Il diritto d’asilo è intangibile. Inutile tentare di aggirarlo. L’articolo 10 della Costituzione, riconosce il diritto d’asilo allo straniero “al quale sia impedito nel suo paese l’effettivo esercizio delle libertà democratiche garantite dalla Costituzione italiana”. 

di Salvatore Curreri

Il diritto d’asilo è intangibile. Inutile tentare di aggirarlo. Io me li immagino politici e funzionari del Governo affannarsi in questi giorni intorno a un tavolo per cercare di trovare soluzioni normative che ostacolino il più possibile l’attività di soccorso in mare svolta dalle navi delle Ong.

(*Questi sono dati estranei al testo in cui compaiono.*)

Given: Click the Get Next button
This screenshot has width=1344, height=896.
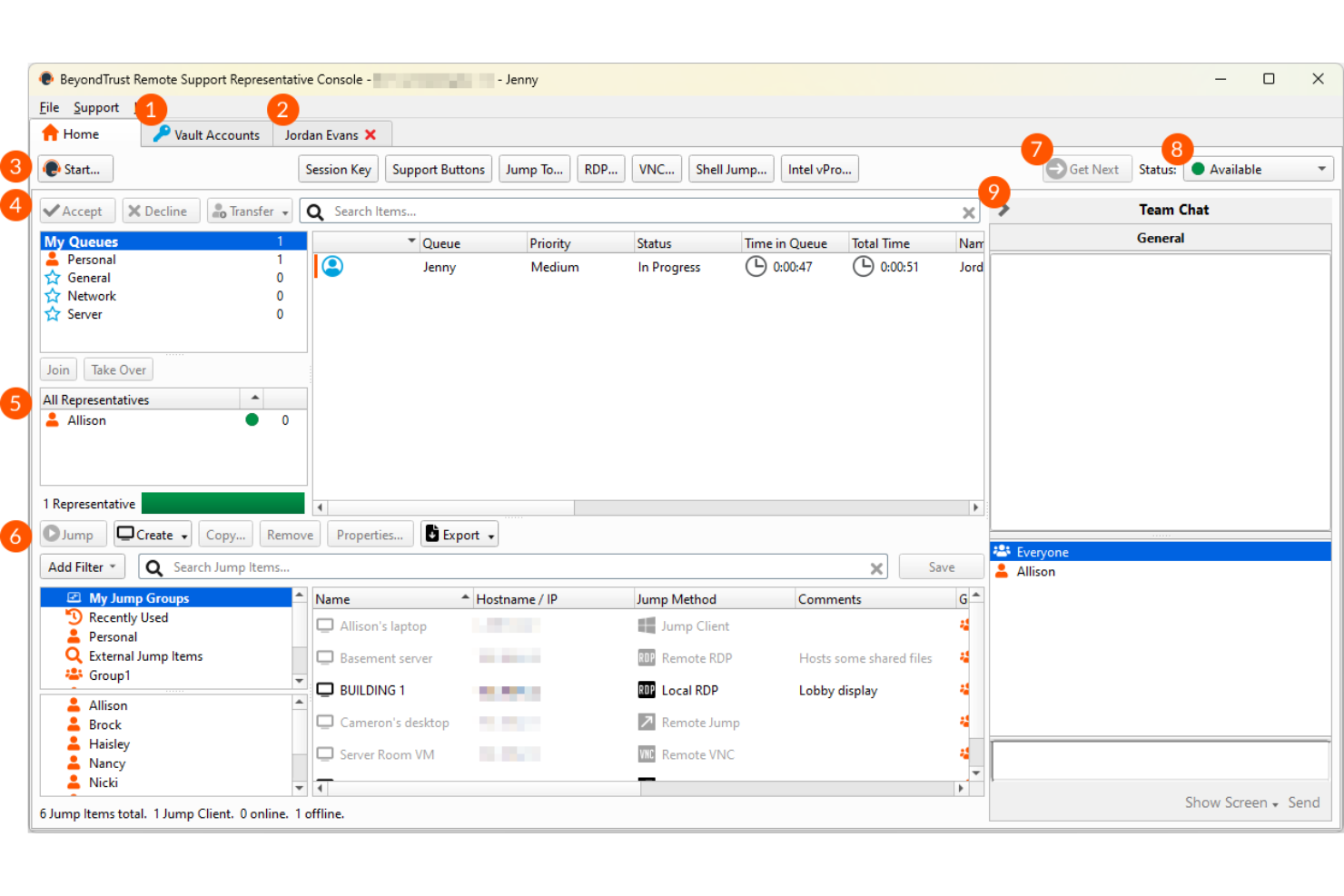Looking at the screenshot, I should (1086, 169).
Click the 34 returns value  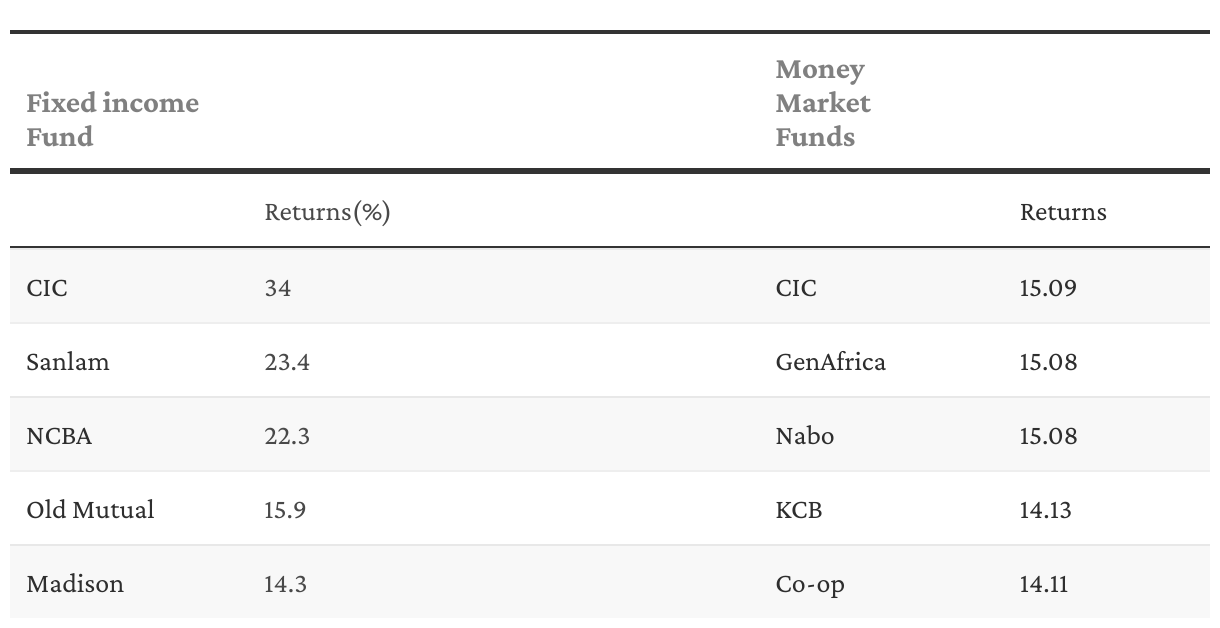click(x=278, y=288)
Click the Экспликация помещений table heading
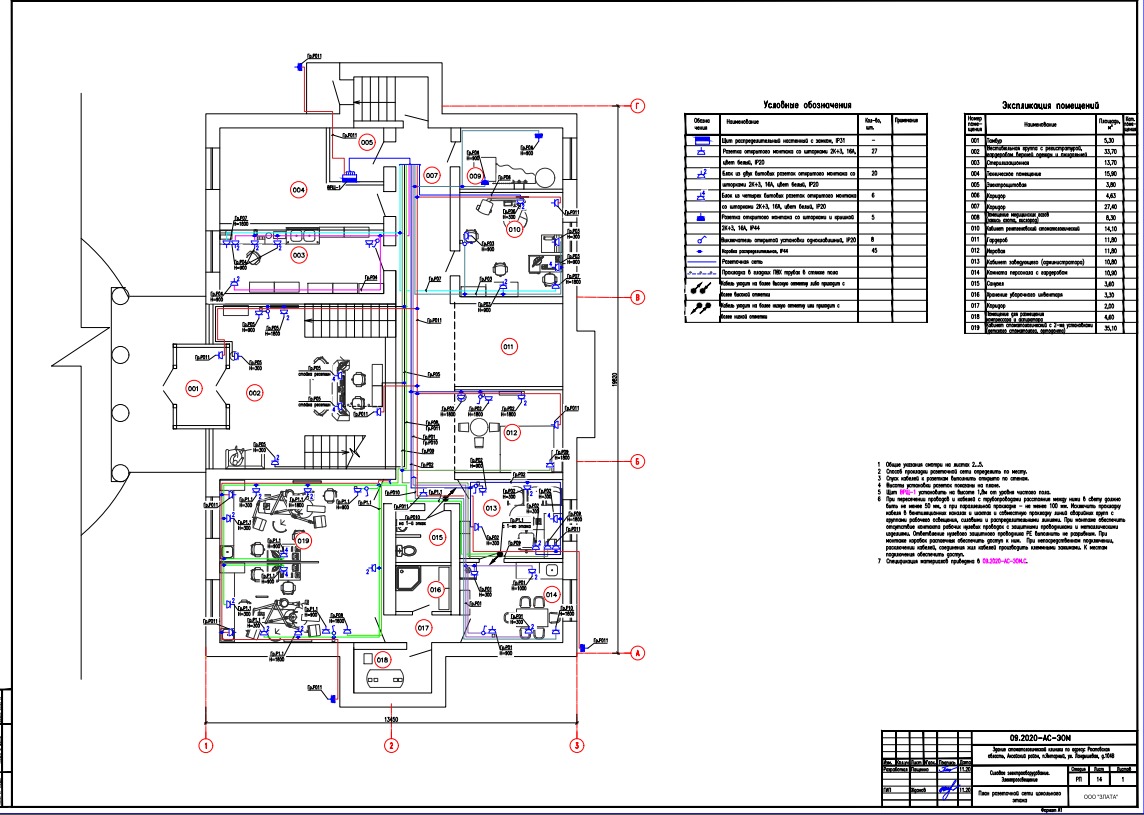Screen dimensions: 1144x815 click(1051, 105)
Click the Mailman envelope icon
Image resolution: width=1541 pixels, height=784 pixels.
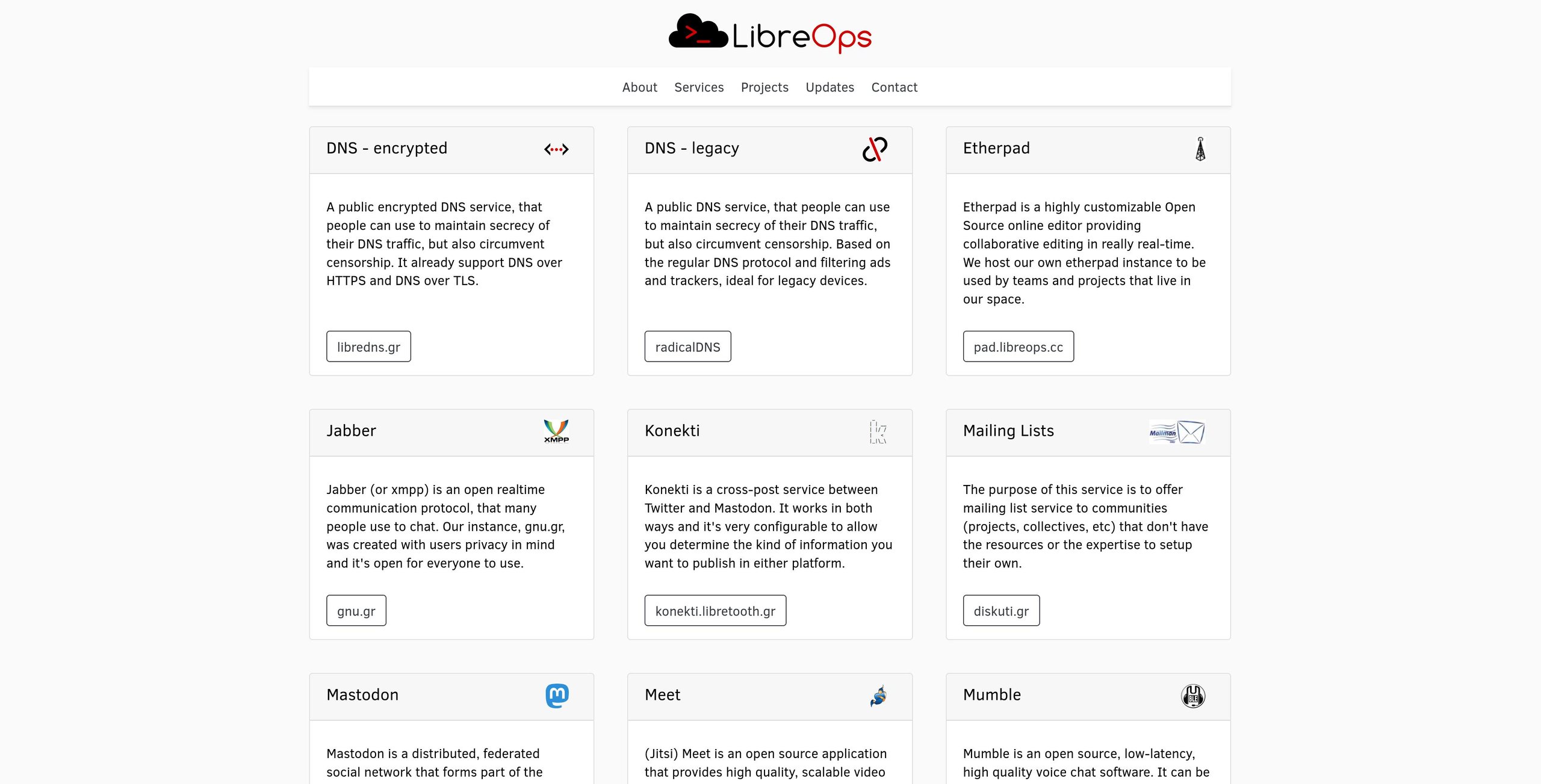(x=1177, y=432)
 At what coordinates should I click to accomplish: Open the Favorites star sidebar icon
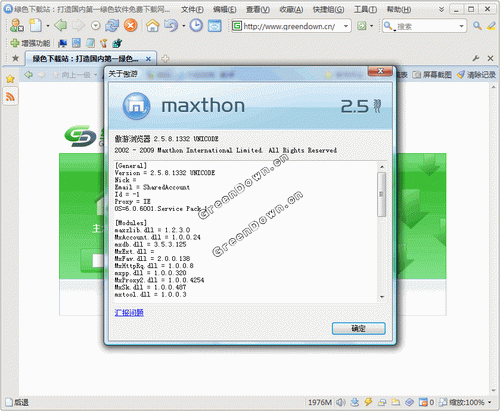click(x=10, y=79)
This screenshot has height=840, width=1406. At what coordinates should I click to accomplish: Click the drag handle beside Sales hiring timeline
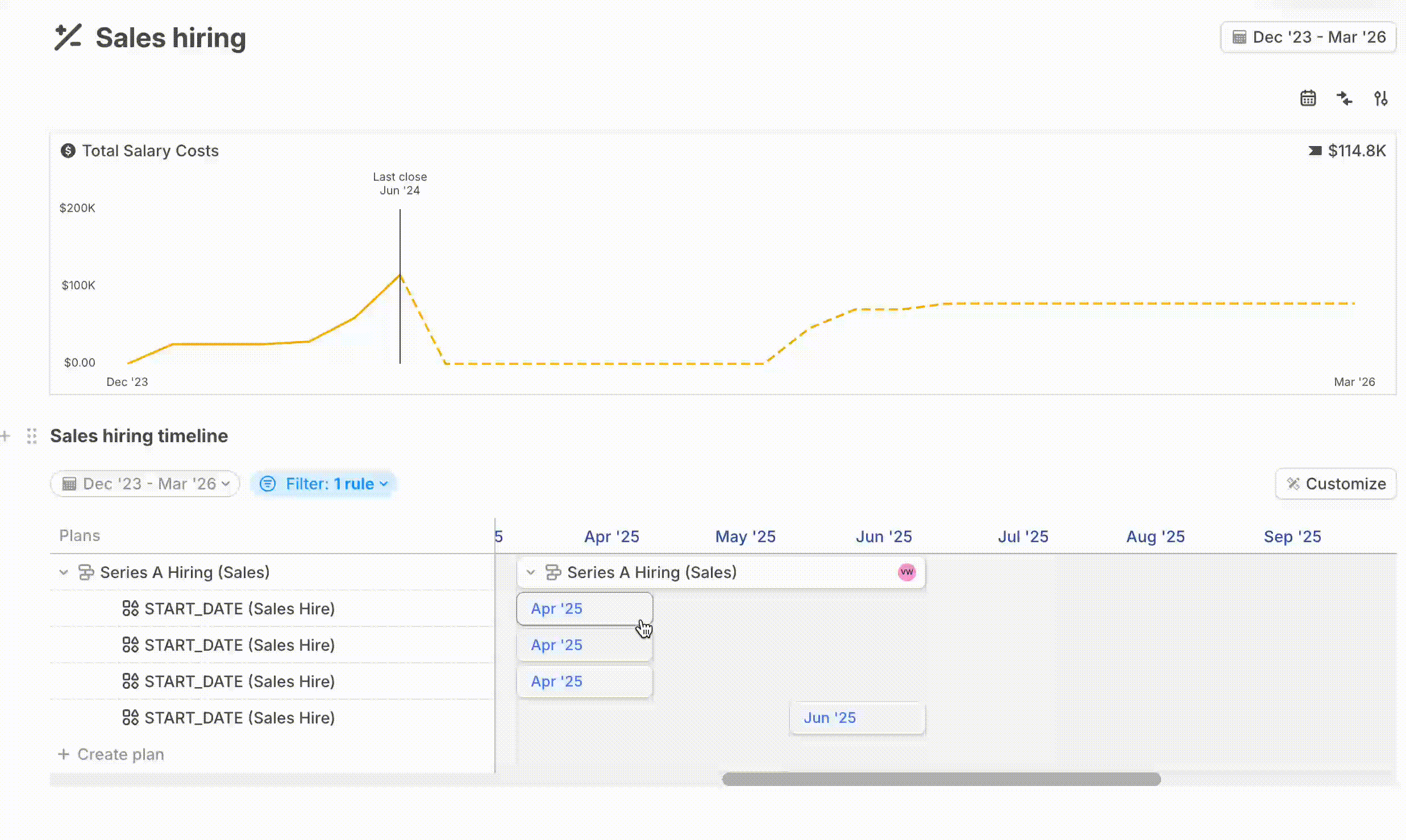(x=32, y=436)
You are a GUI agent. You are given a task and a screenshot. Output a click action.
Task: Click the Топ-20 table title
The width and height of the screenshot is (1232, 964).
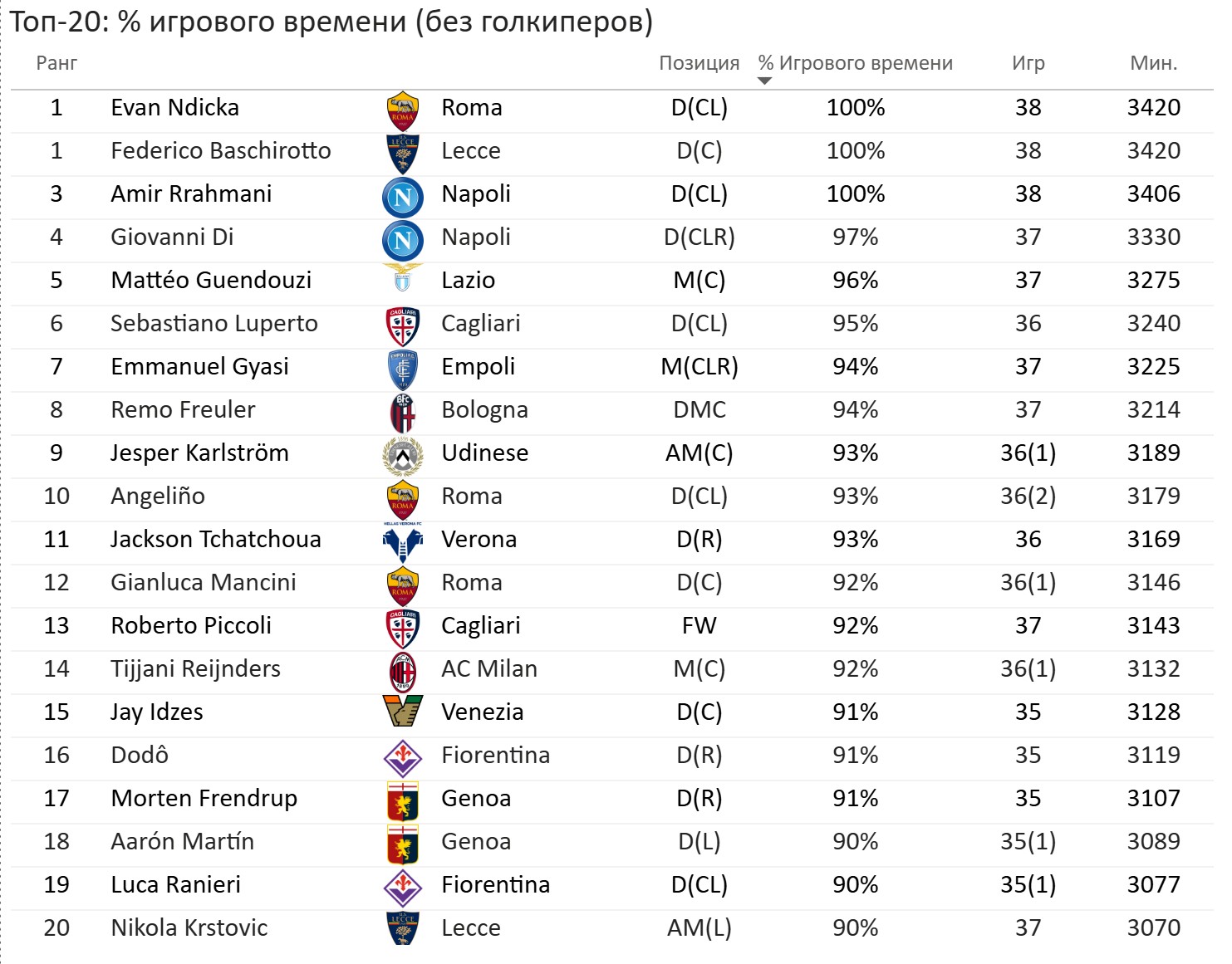tap(331, 22)
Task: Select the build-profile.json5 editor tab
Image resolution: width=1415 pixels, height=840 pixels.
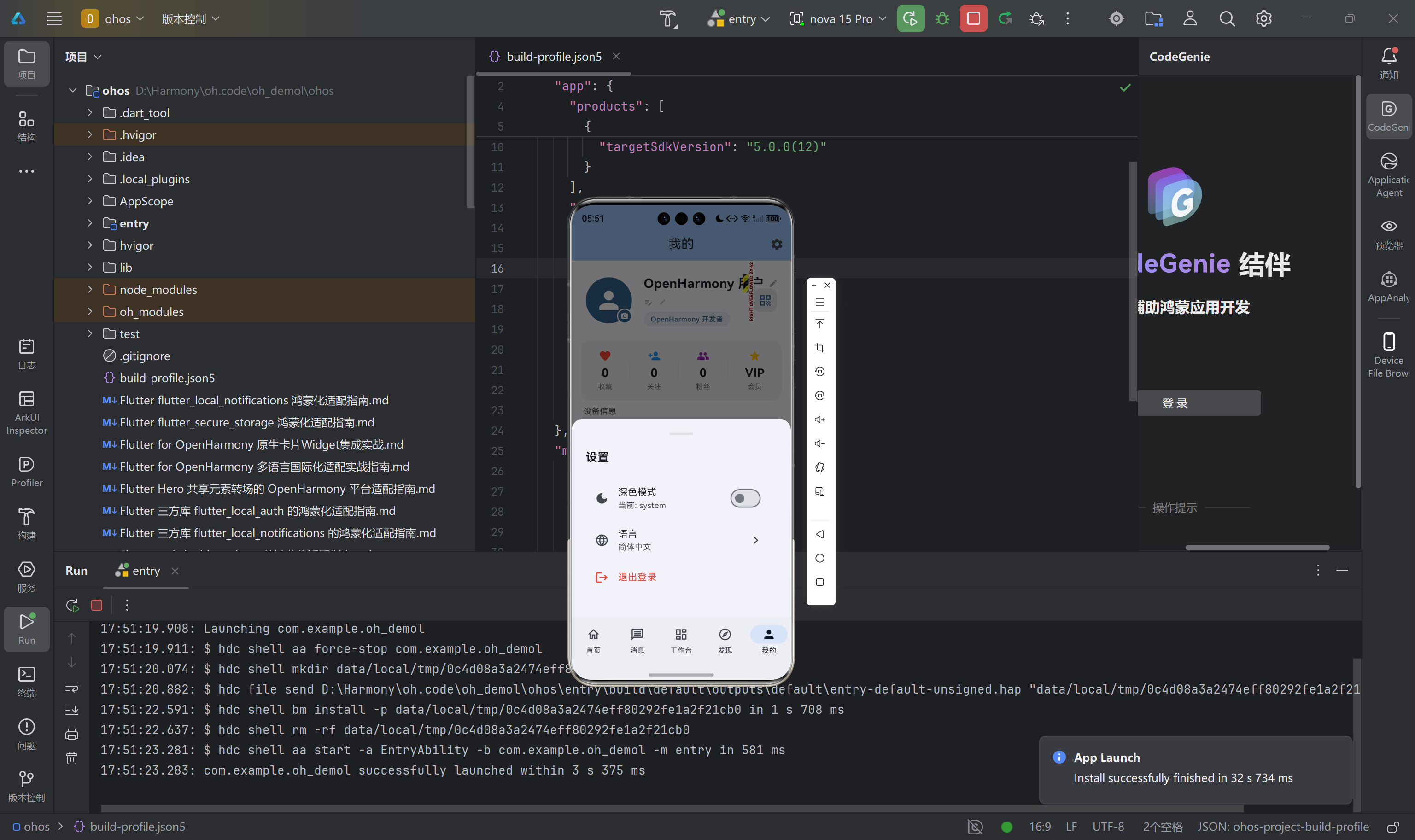Action: point(553,57)
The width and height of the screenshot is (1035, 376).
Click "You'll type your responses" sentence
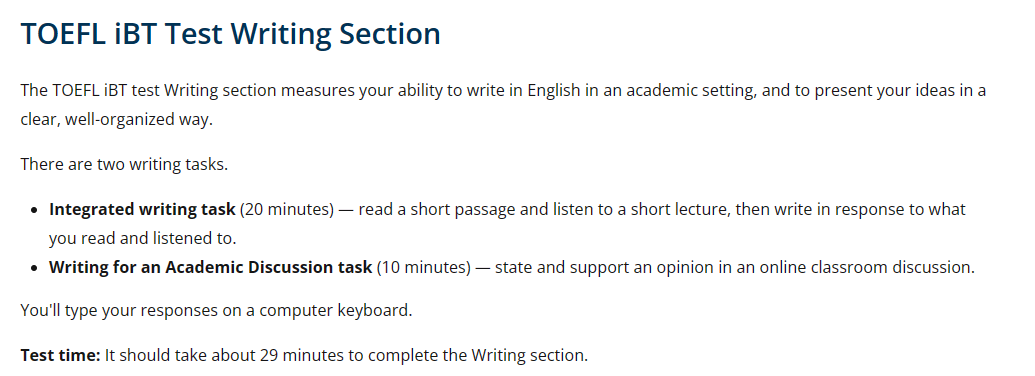(217, 310)
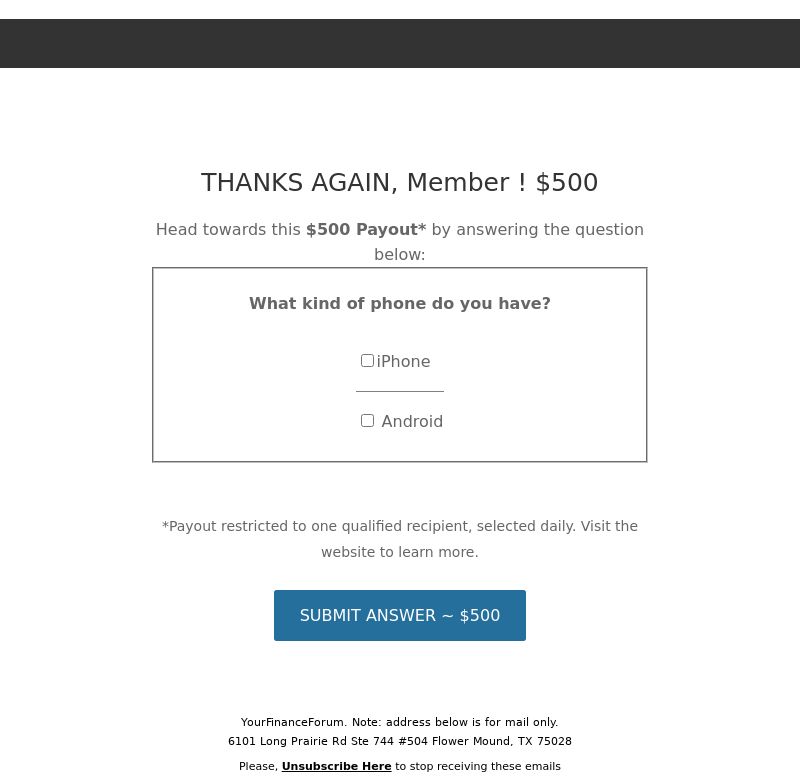The width and height of the screenshot is (800, 784).
Task: Click the word "Please," in the footer
Action: pyautogui.click(x=258, y=766)
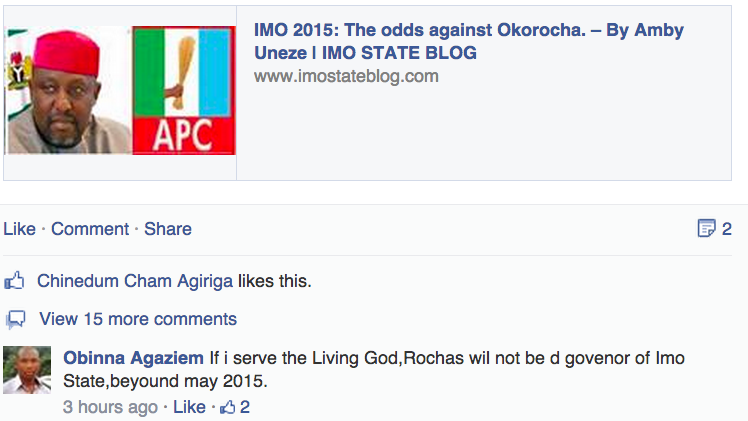Click the APC party logo in the preview
This screenshot has width=748, height=421.
coord(184,91)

Ebbene sappiatelo: è tutto inutile; per quanti sforzi facciate, ci sarà sempre la Costituzione sopra di voi. Quella Costituzione che, all’articolo 10, riconosce il diritto d’asilo allo straniero “al quale sia impedito nel suo paese l’effettivo esercizio delle libertà democratiche garantite dalla Costituzione italiana”. Quella Costituzione secondo cui il legislatore, nel regolare la condizione giuridica dello straniero, non è libero di approvare ciò che vuole ma deve rispettare, oltreché la Costituzione stessa, le consuetudini ed i trattati internazionali.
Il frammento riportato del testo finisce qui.